RECORDS FOR THE EXERCISE -
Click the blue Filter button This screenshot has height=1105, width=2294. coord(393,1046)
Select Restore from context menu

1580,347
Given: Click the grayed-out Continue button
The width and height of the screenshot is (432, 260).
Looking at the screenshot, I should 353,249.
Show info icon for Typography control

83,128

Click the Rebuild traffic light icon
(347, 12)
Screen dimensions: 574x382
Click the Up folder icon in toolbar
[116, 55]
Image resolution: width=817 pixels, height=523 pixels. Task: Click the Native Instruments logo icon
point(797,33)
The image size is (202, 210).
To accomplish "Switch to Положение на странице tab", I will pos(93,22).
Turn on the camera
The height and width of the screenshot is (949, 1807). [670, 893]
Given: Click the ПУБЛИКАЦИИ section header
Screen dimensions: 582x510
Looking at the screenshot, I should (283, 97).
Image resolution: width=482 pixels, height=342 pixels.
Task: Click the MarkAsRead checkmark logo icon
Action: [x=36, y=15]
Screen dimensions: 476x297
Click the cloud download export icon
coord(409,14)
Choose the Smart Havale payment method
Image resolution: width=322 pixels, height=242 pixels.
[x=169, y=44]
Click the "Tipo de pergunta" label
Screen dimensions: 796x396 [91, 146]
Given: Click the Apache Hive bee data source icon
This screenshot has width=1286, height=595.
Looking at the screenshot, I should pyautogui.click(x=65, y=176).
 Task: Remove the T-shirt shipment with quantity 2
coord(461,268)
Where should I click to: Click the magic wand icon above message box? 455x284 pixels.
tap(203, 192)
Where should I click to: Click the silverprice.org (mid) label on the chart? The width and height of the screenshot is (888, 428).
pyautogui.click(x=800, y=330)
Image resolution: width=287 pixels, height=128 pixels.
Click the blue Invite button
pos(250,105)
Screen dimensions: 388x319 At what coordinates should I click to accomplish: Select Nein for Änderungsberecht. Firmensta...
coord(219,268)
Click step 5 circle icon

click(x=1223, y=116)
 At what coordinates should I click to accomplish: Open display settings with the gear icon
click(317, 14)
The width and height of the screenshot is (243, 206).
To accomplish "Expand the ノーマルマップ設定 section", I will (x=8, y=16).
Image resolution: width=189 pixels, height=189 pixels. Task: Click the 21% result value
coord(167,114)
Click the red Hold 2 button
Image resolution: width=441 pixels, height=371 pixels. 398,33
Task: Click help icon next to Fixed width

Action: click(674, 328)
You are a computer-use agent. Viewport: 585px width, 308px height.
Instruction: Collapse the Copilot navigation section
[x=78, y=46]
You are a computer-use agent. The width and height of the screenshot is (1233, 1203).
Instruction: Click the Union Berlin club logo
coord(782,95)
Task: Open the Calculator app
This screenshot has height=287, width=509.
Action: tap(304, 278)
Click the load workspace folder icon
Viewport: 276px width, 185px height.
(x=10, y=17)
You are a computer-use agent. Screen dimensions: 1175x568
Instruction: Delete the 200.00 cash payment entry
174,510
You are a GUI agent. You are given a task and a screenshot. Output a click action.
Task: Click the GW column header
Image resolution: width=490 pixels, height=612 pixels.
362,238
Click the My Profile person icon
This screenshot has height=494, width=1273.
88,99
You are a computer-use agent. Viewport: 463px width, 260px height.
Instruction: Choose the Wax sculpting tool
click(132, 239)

WHAT TO WORK ON - Look above for the line that contains "Click the Up folder icon in toolbar". Starting there, transcribe every line exactly until you have copied the line that contains "The image size is (202, 210).".

RESULT BELOW -
Click the Up folder icon in toolbar
[116, 55]
Image resolution: width=817 pixels, height=523 pixels. Task: Click the Native Instruments logo icon
point(797,33)
The image size is (202, 210).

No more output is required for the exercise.